Big Earl is a black prisoner, fairly large and tatted, with an evil wandering eye.
BIG EARL
(to Ben)
What up, Money. You got a problem need fixin’?
MITCHELL
There’s no problem, Big Earl.
BEN
Oh yes there is, Big Earl. Mitchell here thinks he’s too good to go to college. What do you think about that?
BIG EARL
Too good for college, huh? That’s a good one. I thought I was too good for college. Know where I am now?
MITCHELL
I don’…
BIG EARL
Prison! I’m in prison!
MITCHELL
Then what are you doing at a talk show studio?
BIG EARL
I’ll ask the questions, fish. (pause) I don’t got any questions. But I do got a story to tell. I’m gonna tell it to you, boy, right the fuck now. I was around your age, thought I was too cool for school too. I used to hang out all over town taking doodoos on stuff, just for the smell of it. Well one day while taking a big numero dos I accidentally shat in a babies mouth. And that baby suffocated on my poopoo and died. Y’hear me?! It died!

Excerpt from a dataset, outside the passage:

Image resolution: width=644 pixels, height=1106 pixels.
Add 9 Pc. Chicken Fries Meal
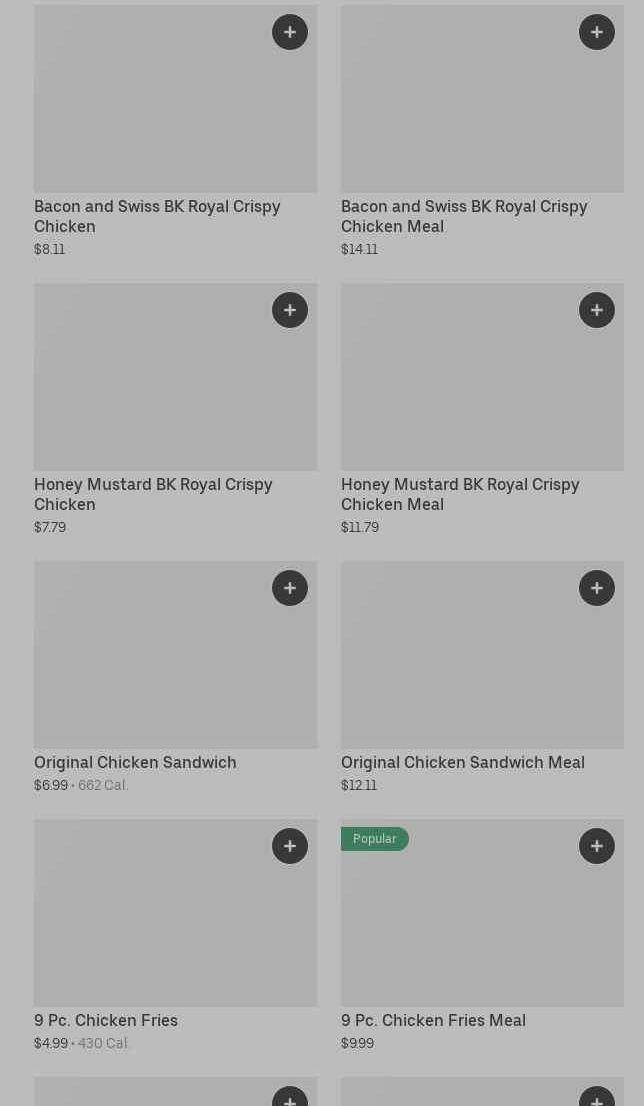[597, 846]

That’s baby murder! Now I’m in prison for life, and it all could’ve been avoided if I only went to college. Whatchoo think about that, green boy?
MITCHELL
Was this planned? Why is there a prisoner here?
BEN
He’s an intern here. Thank you, Big Earl. I’ll give you a ride back to prison after the show. I hope you learned a valuable lesson, Mitchell.
MITCHELL
Whatever. Why do you care if I go to college?
BEN
Because you are a young man with a lot of potential, Mitchell. I’m sure most of the world has given up on you. You’re snotty and abrasive. Not very easy on the eyes. And your behavior is infantile. You’re fairly awful to be around, but I still believe in you. We’re just trying to drop some knowledge on you. Is that what you kids say? Dropping knowledge?
MITCHELL
I don’t know, man. Who booked this interview? If you bring out another “guest” I’m bolting.
BEN
Then how about two special guests. Pregnant lady? Hobo? Are you back there? Come on out.
A young, trashy New England woman and an old, grimy bum appear from backstage.
PREGNANT LADY
I used to hang out at the bars all day getting drunk ’cause I had low self esteem. Then one night my friend Tully gave me a pill and said wash it down with 20 beers and so I did ’cause I’m stupid and next thing I know I’m pregnant with this little fucker (pointing at her belly). Everyone says it was date rape but that’s bullshit, ’cause Tully would never date me. He just thinks I’m good for schtoopin’. Maybe he’d date rape me if I’d only gone to college.
MITCHELL
Okay, I’m outta…
BEN
Wait! Hobo, go!
HOBO
I didn’t go to college and now I have no teeth.
MITCHELL
Fuck you.
HOBO
I pee in my pants for warmth.
MITCHELL
You should go to college. I’m going to college right now, you wanna come? Thank you everyone. Thank you for convincing me. Can I leave now?
BEN
Absolutely. Thank you, Mitchell Sura. This has been a revolutionary piece of television.
MITCHELL
Right. Whatever. Please never air this.